Теперь-то я понимаю, что он очень волновался и только из гордости не сдвинулся с места. Моя детская рациональность правильно мне подсказывала, что человек не может покончить самоубийством из-за всякой ерунды. Но взрослый опыт сильно расшатывает чистоту детских представлений о логических соответствиях. Взрослый человек понимает, что хотя все это и так, а все-таки человек может сделать роковой шаг помимо всякого смысла, а может быть, и назло всякому смыслу, особенно если этот человек женщина…

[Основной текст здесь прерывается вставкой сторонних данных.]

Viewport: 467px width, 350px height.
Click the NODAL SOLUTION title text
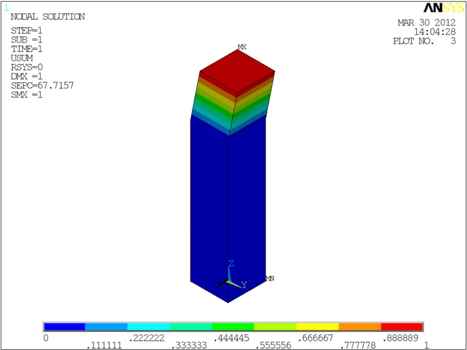(x=47, y=17)
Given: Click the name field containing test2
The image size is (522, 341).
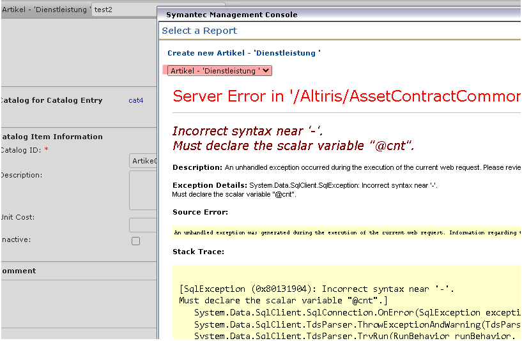Looking at the screenshot, I should pyautogui.click(x=124, y=10).
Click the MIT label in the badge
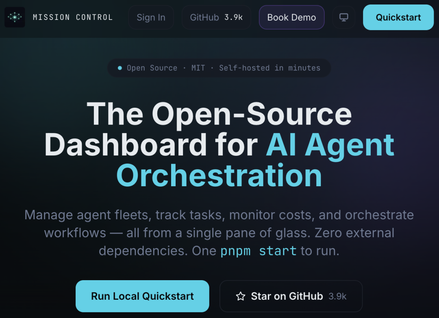 click(x=198, y=68)
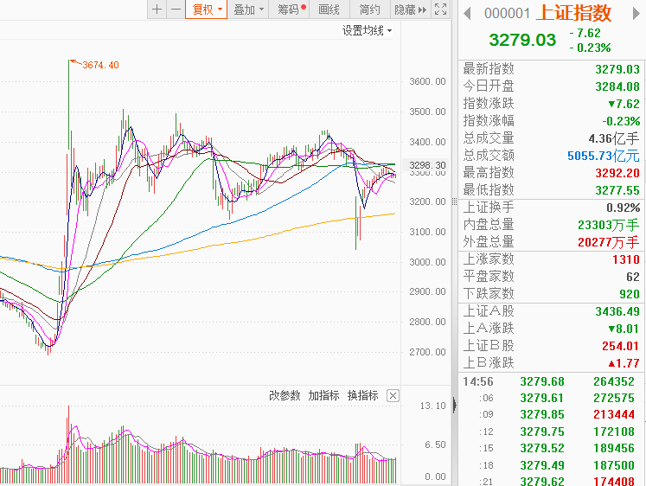Click the 上证指数 index name title
Screen dimensions: 646x486
coord(573,13)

Вот почему дядя тогда так закричал на меня. Видимо, я ему был противен и тем, что, оставшись, как бы напрашивался ему в напарники в слишком личном деле, а моя незаполненная душевной болью выдержанность должна была привести его в бешенство, что и произошло. Разумеется, из всего этого никак не следует, что я был равнодушен к этим стычкам, но, конечно, чувствовать и сотой доли его страданий я не мог.
Интересно, что после больших ссор между ними, по крайней мере на несколько дней, устанавливались изумительные отношения, и тетушка целыми вечерами, когда он приходил с работы, как бы осыпала его кроткими перышками голубиной нежности.
И вот, значит, в тот несколько фантастический период моей жизни мы с тетушкой почти каждый вечер ходим в кино и почти каждый вечер смотрим по две картины. Первую, как правило, смотрим в одном из клубов, а вторую в нашем центральном кинотеатре «Апсны», где директором тогда работала тетушкина давняя приятельница, тетя Медея. Разумеется, у тети Медеи мы ее смотрим бесплатно, и чаще всего на третьем сеансе.
Помню маленькую фанерную пристроечку внутри помещения кинотеатра под лестницей, ведущей на галерку. Убогость этой фанерной пристройки взрывается (чуть откроешь дверь) сокровищами ее внутреннего убранства – сочетание ярчайшего электрического света и волшебных цветных афиш, которыми оклеено все стенное пространство помещеньица. Одни афиши славны как бы сказочностью невозвратимого прошлого, они говорят о фильмах, которые я уже никогда не увижу, но ребята, те, что постарше лет на пять, знают их и с восхищением рассказывают о них как ветераны: – «Знак Зеро», «Месс Менд», «Красные дьяволята»!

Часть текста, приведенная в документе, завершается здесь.